Gel gelelim, büyük heyecanla başlayan seçim rezaletle bitti. Nasıl olduysa, gecenin köründe birden bire “Oyları saydık bitti, Ahmedinejad kazandı” dediler. Muhalefet ayaklandı, eylemler düzenlendi, insanlar “Oylarımız nerede” diye sordu. Rejim sert bir şekilde eylemleri bastırdı. Musavi ve Kerrubi’yi devlet düşmanı ilan etti ve açıkçası doğru düzgün bir mahkeme falan da görülmeden bu insanlar ev hapsine alındı. Kerrubi ev hapsinden daha geçen sene çıktı. Musavi muhtemelen karısıyla hala ev hapsinde.

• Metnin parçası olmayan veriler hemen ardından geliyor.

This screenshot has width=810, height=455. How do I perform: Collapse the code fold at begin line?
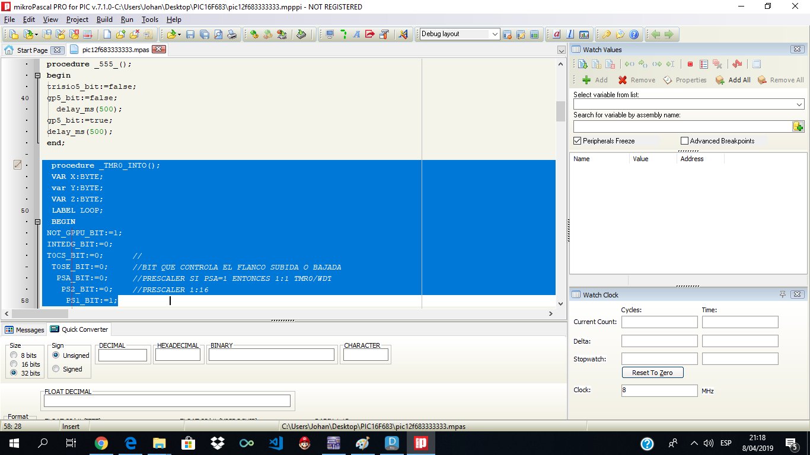[x=37, y=76]
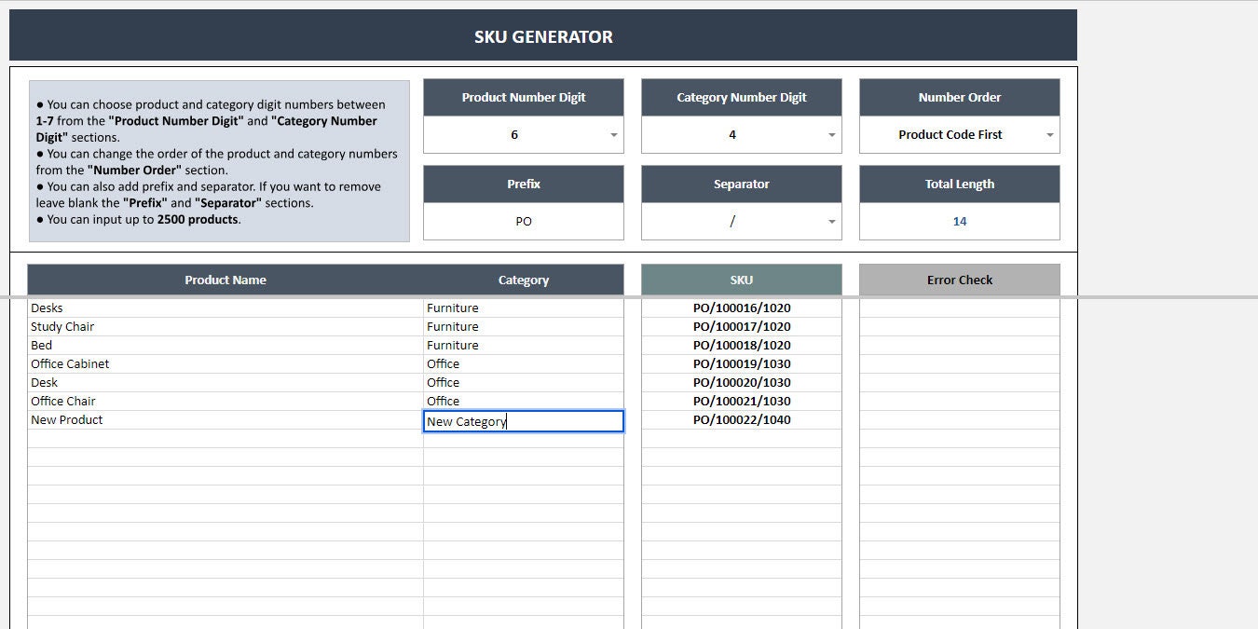Select SKU PO/100019/1030 for Office Cabinet
This screenshot has width=1258, height=629.
coord(741,363)
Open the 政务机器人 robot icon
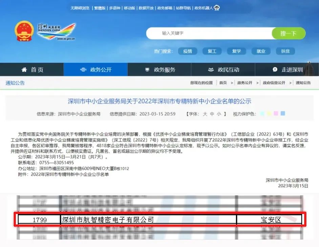The height and width of the screenshot is (247, 319). coord(217,8)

2009 yılında olanlarla şundan dolayı kafanızı ütüledim. O dönemde İran İslam Cumhuriyeti için ciddi bir şans vardı. Devrimin lideri Humeyni’nin öz oğlu, devrimi bizzat yapan pek çok kişi, bu işin böyle gitmeyeceğini, sistemin değişmesi gerektiğini söylüyordu. Eşitsizlik, adaletsizlik, yoksulluk sistemi içten içe kemirip rejimi çürütürken, İran’ı da zayıflatan unsurlardı. Biraz sorumlu bütün siyasiler bunun farkındaydı.

2009’da sistem bir tür darbe yapmasa, o dönemde reformcu kadro başa gelse, belki de adım adım, kırmadan dökmeden sarsmadan işler içeriden değişecekti. İran, İsrail’e kolay yem olacak kadar zayıflamayacak, içten çürümeyecekti.

Musavi’den, Kerrubi’den sistem fayda sağlayabilirdi. Kadınların gönlü kazanılabilir, İran’ın savunma doktrini, dış politikası başka türlü şekillenebilirdi. Olmadı. Yazık oldu. İran açısından ne kadar büyük bir şansın kaçtığı bugün daha fazla anlaşılıyor.